Pendant que je réfléchissais, je me disais : il y aura toujours plus tard pour partager les résultats de mon enquête (et en faire une newsletter interminable, visiblement).
Si je n’ai pas sauté sur mon téléphone pour vous rendre témoin de ma tarte épinards-chèvre, c’est parce que je suis fâchée avec Instagram depuis plusieurs semaines, entre cyberharcèlement (oui, encore je sais, mais écoutez, moi aussi j’aimerais bien que ça s’arrête), censure et rappels constants que personne sur Internet n’est jamais assez. Alors il m’a paru bon de laisser le temps au temps. De tenter de garder au creux de moi l’incertitude d’exister, pour ne pas conditionner ma réalité à une pluie d’emoji cœur de toutes les couleurs.
Je crois qu’il m’est préférable de me connecter aux moments où j’ai, au contraire, l’assurance inexorable d’être une vraie personne. Souvent, c’est juste après manger.
Il n’y a pas de chute à cette histoire, si ce n’est que la tarte était bonne et que je suis toujours aussi accro aux réseaux sociaux.
À bientôt,
Pauline
La playlist du mois est là : si vous vous y abonnez, il est probable qu’elle change en cours de route. Ça fait 4 ans que j’amende mes playlists mensuelles au rythme de mes goûts et de mes envies.
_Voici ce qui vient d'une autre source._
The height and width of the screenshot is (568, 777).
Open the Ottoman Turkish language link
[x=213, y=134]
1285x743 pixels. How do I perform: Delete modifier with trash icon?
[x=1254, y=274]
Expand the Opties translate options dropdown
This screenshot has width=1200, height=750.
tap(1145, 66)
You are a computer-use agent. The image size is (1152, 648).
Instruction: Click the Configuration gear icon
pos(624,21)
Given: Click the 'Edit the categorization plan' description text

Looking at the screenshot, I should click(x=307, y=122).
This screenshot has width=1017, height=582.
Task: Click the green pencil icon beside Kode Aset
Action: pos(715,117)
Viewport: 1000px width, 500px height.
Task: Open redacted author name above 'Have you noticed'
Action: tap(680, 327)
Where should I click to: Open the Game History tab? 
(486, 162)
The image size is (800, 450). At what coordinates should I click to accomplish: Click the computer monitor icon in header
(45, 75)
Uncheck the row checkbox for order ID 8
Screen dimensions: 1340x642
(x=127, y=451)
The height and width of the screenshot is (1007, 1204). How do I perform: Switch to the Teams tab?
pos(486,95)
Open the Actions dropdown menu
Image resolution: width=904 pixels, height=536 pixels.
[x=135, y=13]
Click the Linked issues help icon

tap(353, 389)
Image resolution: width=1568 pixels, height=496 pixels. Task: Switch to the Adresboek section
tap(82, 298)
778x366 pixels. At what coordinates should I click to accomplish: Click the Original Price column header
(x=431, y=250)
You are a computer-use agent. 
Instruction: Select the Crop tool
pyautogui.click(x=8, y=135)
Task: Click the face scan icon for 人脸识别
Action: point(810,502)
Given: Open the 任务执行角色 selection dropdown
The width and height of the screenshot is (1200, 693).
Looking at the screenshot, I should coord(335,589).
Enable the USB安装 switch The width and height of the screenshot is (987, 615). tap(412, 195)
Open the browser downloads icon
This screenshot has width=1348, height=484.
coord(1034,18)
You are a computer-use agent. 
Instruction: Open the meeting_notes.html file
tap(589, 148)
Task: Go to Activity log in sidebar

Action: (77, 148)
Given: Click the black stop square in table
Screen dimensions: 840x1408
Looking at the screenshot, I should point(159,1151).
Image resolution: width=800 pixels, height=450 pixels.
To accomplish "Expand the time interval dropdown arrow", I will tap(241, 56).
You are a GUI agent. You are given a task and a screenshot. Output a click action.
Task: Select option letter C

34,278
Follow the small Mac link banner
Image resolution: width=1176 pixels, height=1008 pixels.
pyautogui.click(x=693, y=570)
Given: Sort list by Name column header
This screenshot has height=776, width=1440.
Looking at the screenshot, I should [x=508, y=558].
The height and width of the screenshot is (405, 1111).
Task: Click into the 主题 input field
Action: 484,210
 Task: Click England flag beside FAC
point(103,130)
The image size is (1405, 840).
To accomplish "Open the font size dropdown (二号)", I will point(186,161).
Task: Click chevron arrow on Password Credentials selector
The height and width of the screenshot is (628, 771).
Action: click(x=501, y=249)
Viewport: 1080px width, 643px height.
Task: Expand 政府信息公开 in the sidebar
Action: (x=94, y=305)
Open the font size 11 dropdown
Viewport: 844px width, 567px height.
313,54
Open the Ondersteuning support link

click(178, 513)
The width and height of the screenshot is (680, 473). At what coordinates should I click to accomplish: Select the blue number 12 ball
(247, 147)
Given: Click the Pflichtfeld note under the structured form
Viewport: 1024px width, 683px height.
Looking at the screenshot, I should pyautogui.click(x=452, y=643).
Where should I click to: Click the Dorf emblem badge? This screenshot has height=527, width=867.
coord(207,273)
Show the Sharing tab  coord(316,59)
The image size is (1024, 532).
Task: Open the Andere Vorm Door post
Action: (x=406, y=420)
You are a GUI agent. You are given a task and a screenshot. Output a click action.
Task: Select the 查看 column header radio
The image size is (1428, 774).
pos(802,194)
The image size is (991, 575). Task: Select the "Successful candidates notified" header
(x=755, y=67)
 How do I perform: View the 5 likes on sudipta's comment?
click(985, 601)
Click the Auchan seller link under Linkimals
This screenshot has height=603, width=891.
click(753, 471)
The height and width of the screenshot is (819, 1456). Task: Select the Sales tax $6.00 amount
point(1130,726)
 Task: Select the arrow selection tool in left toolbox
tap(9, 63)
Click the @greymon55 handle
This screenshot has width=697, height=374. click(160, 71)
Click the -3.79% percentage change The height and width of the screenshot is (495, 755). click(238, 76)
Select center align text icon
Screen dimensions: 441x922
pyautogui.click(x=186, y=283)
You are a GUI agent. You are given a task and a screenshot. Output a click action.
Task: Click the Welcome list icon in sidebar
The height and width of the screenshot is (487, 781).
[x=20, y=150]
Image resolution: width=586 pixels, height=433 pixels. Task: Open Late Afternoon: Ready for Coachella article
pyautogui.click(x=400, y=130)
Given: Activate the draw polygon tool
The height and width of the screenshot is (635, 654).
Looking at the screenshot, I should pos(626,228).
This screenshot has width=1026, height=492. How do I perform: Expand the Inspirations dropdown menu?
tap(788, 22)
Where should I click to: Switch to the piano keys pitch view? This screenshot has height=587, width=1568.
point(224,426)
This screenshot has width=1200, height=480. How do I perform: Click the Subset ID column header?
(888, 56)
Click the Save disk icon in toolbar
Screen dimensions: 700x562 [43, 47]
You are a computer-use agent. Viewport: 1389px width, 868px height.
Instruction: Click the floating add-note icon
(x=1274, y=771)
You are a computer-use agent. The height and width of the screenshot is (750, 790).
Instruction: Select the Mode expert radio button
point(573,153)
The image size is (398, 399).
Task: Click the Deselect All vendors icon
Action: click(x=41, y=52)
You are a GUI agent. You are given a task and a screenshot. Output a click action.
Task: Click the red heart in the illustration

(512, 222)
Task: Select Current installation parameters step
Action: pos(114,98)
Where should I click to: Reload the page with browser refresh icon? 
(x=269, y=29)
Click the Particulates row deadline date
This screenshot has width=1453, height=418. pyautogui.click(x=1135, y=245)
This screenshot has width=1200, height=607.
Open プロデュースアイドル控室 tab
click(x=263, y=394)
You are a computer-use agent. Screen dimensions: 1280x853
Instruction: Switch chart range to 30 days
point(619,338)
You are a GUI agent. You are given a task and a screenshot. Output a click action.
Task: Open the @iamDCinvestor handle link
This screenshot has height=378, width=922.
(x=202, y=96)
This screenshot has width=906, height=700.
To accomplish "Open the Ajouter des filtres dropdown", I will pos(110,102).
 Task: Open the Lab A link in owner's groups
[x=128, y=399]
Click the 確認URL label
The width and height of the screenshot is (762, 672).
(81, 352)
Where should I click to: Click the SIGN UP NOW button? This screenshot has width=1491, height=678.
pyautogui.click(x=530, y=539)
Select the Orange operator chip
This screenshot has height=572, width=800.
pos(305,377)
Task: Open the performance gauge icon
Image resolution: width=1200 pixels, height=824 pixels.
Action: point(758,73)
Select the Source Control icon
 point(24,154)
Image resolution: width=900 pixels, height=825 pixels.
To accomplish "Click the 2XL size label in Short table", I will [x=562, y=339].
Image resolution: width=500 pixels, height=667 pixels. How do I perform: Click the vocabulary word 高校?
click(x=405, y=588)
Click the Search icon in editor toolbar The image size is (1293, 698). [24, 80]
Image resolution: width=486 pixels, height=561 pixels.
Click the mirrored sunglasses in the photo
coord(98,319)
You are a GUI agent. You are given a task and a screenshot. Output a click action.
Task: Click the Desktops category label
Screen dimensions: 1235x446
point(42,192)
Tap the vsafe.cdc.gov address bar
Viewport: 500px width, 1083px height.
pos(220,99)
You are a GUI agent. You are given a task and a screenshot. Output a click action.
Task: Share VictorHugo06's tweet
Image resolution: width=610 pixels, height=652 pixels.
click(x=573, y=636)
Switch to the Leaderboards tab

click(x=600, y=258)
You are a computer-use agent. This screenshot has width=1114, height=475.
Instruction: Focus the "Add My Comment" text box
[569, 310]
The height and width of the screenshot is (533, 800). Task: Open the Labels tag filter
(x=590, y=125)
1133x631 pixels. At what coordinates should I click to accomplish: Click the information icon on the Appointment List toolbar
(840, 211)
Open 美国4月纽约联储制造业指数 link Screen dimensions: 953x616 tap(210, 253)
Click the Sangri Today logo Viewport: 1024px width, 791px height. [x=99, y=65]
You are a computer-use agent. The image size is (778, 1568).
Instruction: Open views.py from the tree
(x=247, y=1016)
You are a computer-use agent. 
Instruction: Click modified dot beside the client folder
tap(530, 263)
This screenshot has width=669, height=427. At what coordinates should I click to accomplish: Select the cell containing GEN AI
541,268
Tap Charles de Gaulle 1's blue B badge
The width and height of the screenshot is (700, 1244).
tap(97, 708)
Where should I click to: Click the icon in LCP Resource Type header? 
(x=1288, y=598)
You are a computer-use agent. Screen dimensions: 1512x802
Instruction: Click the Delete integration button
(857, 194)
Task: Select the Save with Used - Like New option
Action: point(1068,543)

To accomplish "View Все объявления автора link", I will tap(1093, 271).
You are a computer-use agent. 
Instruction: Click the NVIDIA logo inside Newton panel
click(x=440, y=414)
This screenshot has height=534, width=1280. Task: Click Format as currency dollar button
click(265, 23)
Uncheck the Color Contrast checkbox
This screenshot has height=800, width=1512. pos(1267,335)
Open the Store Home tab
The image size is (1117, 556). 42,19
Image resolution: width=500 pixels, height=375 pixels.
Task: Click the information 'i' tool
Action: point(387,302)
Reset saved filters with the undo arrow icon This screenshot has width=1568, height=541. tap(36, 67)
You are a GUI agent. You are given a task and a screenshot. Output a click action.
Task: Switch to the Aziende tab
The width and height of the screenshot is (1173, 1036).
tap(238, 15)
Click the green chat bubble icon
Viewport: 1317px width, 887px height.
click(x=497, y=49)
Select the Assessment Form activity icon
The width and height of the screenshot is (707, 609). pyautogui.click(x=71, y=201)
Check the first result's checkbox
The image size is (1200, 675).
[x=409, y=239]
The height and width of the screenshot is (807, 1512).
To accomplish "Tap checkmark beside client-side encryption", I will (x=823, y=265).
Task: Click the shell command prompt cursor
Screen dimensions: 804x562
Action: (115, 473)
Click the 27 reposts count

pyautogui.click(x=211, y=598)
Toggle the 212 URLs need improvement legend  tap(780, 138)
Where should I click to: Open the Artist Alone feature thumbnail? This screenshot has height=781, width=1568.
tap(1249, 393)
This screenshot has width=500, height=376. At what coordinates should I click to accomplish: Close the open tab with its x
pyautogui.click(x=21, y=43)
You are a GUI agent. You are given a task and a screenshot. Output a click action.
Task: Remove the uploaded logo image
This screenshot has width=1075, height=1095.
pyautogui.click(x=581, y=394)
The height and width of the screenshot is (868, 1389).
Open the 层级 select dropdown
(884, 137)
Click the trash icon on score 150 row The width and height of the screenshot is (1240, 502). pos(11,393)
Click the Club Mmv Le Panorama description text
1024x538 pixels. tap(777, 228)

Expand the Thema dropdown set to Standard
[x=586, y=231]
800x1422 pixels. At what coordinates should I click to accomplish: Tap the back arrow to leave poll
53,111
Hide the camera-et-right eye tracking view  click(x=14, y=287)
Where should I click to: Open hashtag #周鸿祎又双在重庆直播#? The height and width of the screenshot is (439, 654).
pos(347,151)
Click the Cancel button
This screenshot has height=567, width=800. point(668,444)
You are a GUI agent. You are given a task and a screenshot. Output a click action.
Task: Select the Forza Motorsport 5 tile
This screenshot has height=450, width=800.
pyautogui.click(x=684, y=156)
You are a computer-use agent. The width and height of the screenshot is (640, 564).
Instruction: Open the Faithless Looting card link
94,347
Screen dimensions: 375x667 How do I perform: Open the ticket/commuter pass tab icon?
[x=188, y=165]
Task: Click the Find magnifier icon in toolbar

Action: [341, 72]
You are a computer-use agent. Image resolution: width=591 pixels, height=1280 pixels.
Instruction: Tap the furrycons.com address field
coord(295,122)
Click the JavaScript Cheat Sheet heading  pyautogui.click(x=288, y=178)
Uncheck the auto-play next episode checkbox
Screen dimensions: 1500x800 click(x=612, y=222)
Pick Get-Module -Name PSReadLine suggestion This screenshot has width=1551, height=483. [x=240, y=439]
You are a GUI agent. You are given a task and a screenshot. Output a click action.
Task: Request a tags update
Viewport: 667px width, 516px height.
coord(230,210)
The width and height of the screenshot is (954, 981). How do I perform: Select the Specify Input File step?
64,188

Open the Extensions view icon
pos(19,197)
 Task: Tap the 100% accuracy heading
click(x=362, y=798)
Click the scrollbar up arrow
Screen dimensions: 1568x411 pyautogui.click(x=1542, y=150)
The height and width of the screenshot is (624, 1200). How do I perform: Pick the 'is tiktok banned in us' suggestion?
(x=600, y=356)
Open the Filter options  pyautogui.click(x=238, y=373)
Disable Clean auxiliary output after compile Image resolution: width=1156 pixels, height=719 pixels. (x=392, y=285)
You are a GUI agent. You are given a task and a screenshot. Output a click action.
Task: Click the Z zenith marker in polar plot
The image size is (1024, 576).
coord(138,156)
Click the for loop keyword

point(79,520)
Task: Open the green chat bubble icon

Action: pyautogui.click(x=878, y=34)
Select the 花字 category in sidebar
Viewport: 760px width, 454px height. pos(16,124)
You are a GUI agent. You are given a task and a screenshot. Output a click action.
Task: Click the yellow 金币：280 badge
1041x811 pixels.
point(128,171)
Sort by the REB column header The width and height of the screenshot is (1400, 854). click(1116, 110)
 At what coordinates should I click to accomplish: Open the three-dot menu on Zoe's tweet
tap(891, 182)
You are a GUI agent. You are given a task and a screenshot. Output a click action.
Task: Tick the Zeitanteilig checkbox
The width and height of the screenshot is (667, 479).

Là, j’ai retiré la désormais insupportable Safe and Sound de Capital Cities en me demandant, à la réécoute, comment j’avais pu me la farcir en boucle pendant 3 ans.
dernières lectures en ligne : 🇬🇧 écrire sur son trauma, ce n’est pas exorciser ses démons / remettre en question le syndrome de l’imposteur / 🇫🇷 vocabulaire de la pédocriminalité / des hommes qui n’aiment pas les femmes / #SalePute, documentaire sur le cyberharcèlement //
derniers livres ajoutés à ma liste : Mais leurs yeux dardaient sur Dieu, Z. Neale Hurston / La petite fille sur la banquise, A. Bon / Tell Me My Name, A. Reed / The Hunting Party, L. Foley / Hétéro, l’école ?, G. Richard //
Vous pouvez toujours rémunérer mon travail sur Tipeee.
Vous allez me dire, eh mais tu vis avec quelqu’un nan ? et je vais vous répondre : et si ce quelqu’un n’existait pas plus que moi ? Et si nous formions une bulle fantasmagorique, et si je l’avais créé de toutes pièces pour tenter vainement de me rassurer ? Oui, j’ai fini WandaVision.
Une expression que l’on doit au dessinateur Boulet.